“We’re coming up on eight months, and we’re strong. We’re still here,” said “Biker” Bob Dawson, a United Steel Workers Union member on strike against the Kaiser Aluminum and Chemical Corporation.
Members of the Steel Workers Union went on strike against Kaiser on October 1, 1998. Affected by the strike are 3,100 workers at five different locations, including two plants in Spokane, as well as plants in Gramercy, LA; Newark, OH; and Tacoma.
The company has attempted to keep the plants in operation by bringing in strikebreakers from other states. But according to the union, these efforts have not been without problems.
Occupational Saftey and Health Administration (OSHA) data provided by the union shows the number of days of lost work at the Tacoma plant has risen from an average of 35 to 327 days per quarter – an 800% increase since the start of the strike. Minor injuries have skyrocketed from 3 to 58 per quarter (up 1,800%); more serious injuries involving time-loss or restricted duty have risen from 7 to 36 per quarter (a 400% increase).
According to the union, the strikebreakers Kaiser has hired are working 12 hour shifts, sometimes as much as six days per week. They say that and the fact that many of the replacement employees really haven’t been properly trained, contribute heavily to the high accident rates.

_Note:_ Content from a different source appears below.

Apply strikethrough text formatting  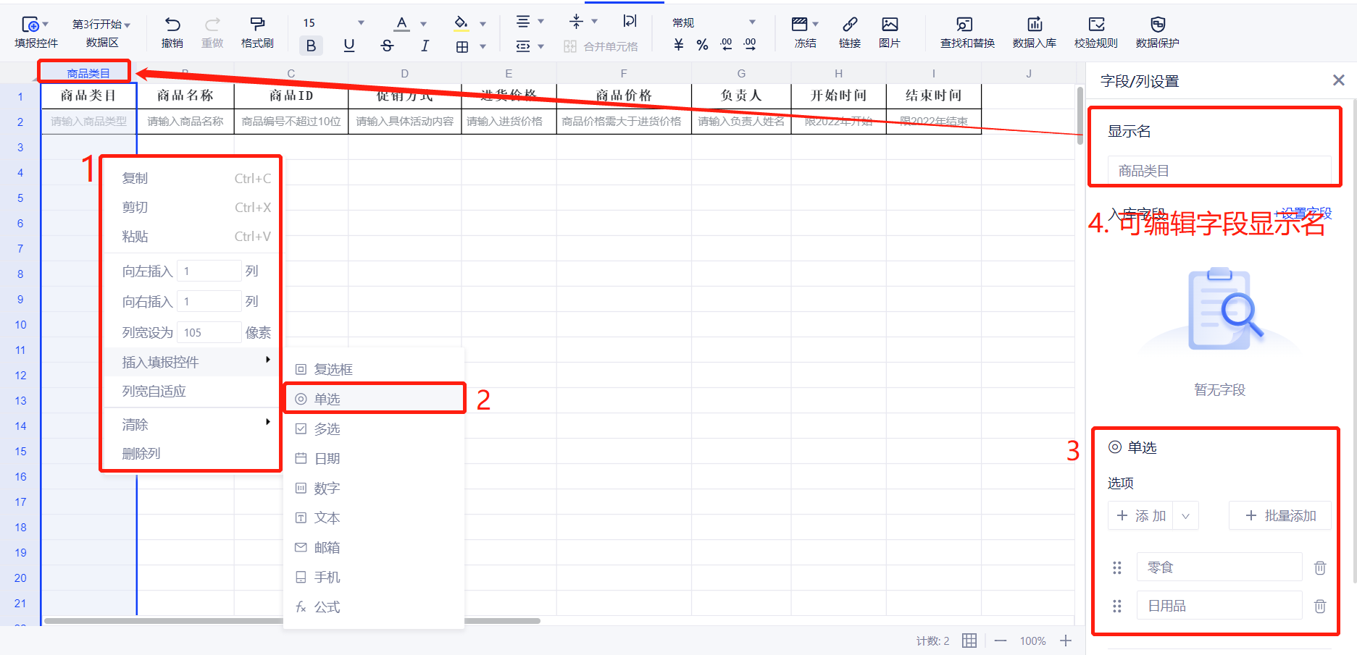tap(387, 46)
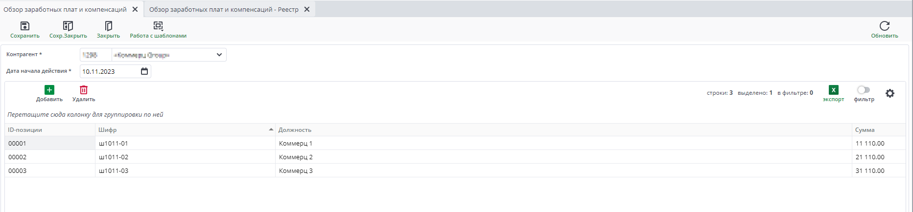The height and width of the screenshot is (212, 913).
Task: Sort by Шифр column header arrow
Action: click(x=271, y=129)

Kaiser has had other problems, as well. One of the more controversial aspects of the strike initially, was the move to have an Ohio company, International Management Assistance Corporation, recruit strikebreakers from out of state – which is against Washington state law. At present, the Washington Sate Patrol is investigating these allegations. According to Captain Eric Robertson of the State Patrol, “It’s an on-going criminal case. There’s nothing disclosable at this point.”

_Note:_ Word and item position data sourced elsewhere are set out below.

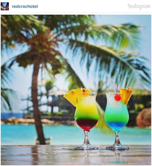
Task: Open the redcrochotel username link
Action: (25, 7)
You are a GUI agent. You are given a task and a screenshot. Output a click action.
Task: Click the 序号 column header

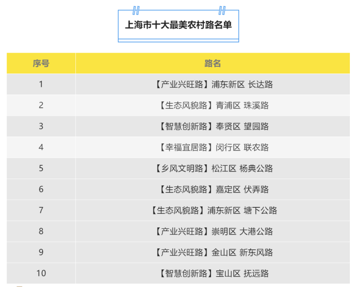point(41,63)
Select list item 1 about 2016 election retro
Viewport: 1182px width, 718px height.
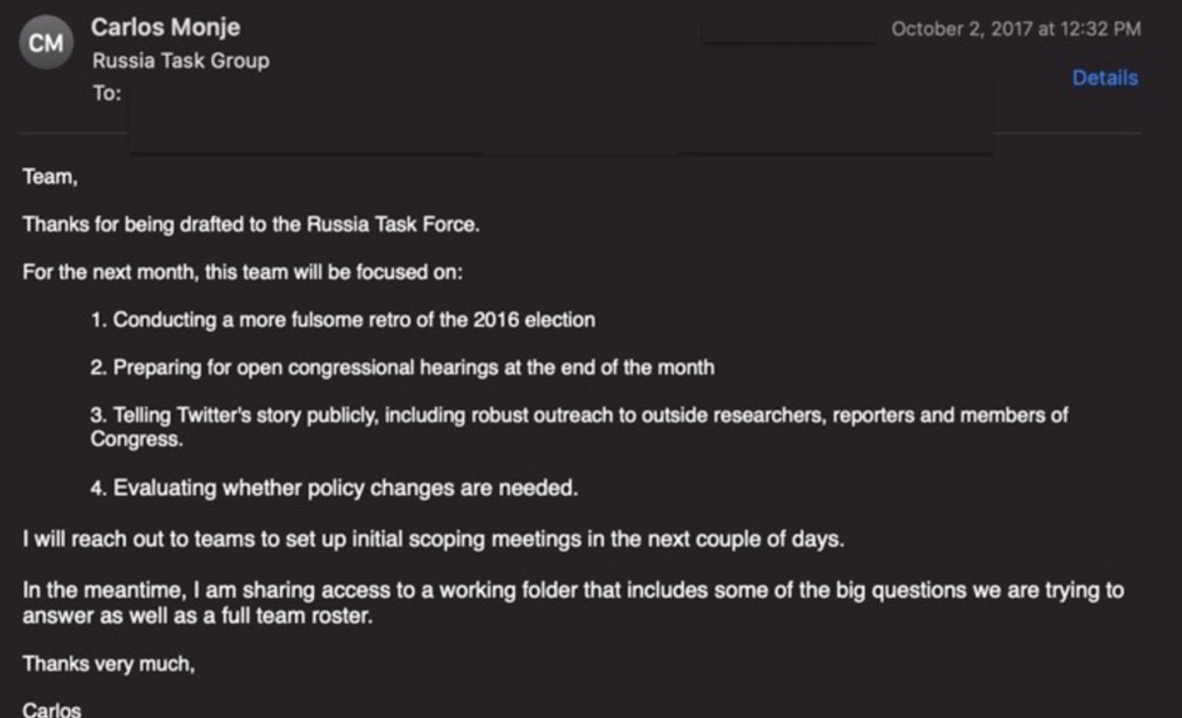coord(343,320)
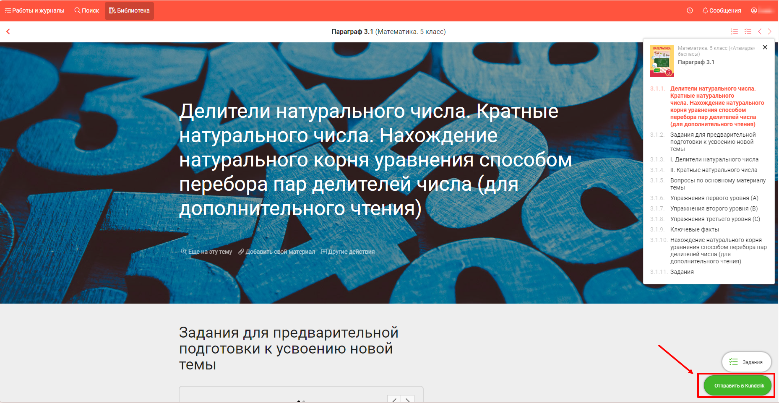This screenshot has height=403, width=779.
Task: Open the user profile icon
Action: pos(754,10)
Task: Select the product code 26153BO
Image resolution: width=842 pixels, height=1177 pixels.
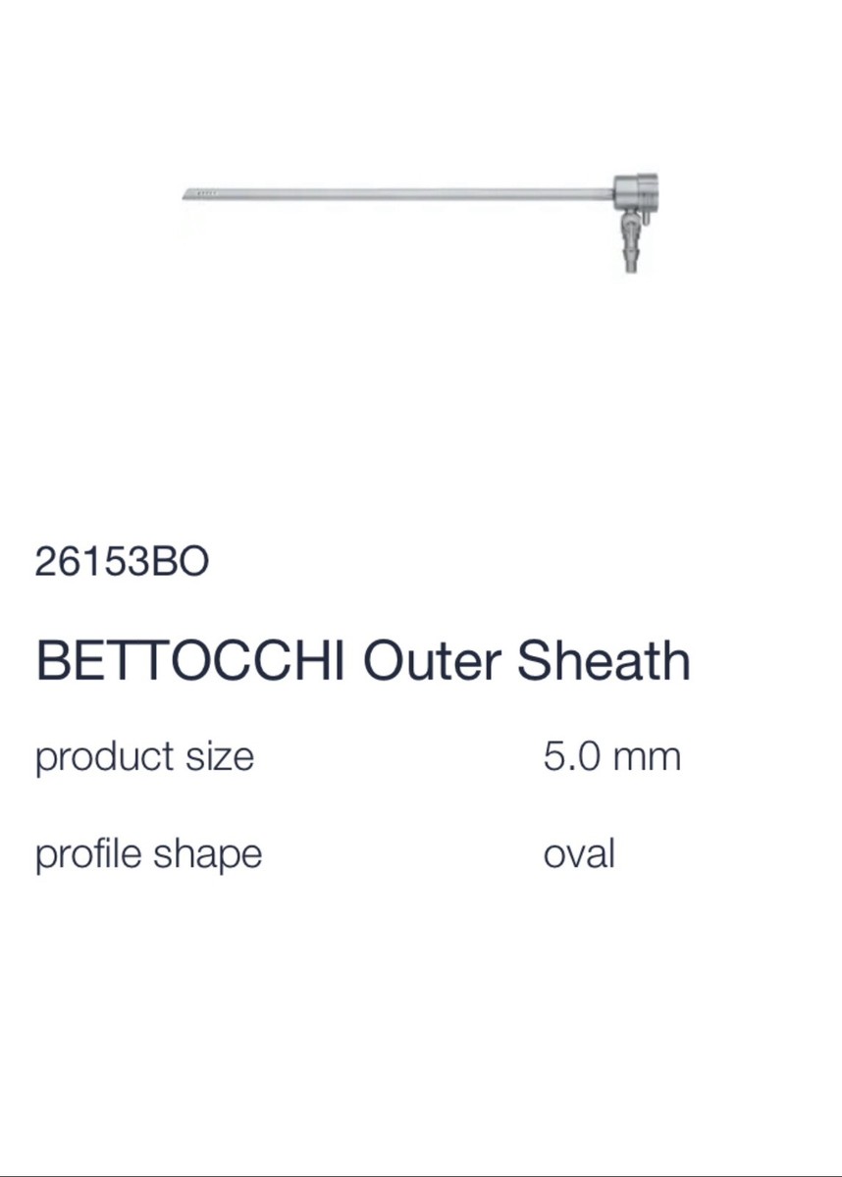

The strike has cost Kaiser in other ways, too. Last December, the state Department of Ecology fined the Tacoma Kaiser plant $37,200 for violating air-quality standards. At that time, Kaiser emitted an average of 18 pounds of particulate matter for each ton of aluminum it produced.
“Kaiser’s December emission was the highest monthly rate we’ve ever seen from the company in recent history,” said Cullen Stephenson, manager of Ecology’s solid-waste program. “We recognize there is an ongoing labor dispute at this plant, but the facility has an obligation to meet state environmental standards anytime it operates.”

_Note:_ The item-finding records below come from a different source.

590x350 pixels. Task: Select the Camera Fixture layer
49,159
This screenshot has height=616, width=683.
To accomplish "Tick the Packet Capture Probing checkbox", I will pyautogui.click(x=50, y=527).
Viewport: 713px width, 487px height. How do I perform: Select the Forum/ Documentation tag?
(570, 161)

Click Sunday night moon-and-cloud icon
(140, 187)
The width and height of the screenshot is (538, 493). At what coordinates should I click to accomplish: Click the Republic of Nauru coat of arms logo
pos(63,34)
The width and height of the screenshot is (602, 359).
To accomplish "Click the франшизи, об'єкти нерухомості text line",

Since the start of the strike last October, the union and Kaiser have been unable to work out a compromise that would allow the strikers to return to work. Among the company's original contract proposals were a call to eliminate at least 400 jobs, including 32 at the Tacoma plant; the right to contract out hundreds of more jobs; and the equivalent of a $.32 per hour wage increase - which is less than the current 3% annual inflation rate.
The union has made a number of back-to-work offers since the start of the strike. The company has uniformly rejected the proposals.
The parties just finished two days of negotiations which took place in Pittsburg, Pennsylvania, last week. Union officials wouldn’t disclose any substantive details of the talks, but said they remained hopefull.
According to Dawson, “We’re to the point now where we’re asking how much longer this is going to go on.” He went on to say the financial and emotional strains on the strikers have been very heavy. But even so, he said the morale of the strikers remains high, and that very few of their members have crossed the picket lines to return to work. He also suggested that if necessary, they could stay on strike indefinitely. But he added, “We do want to go back to work.”
Talks between Kaiser and the union are slated to resume on May 24, 1999.
Company officials were unavailable for comment and failed to return repeated phone calls.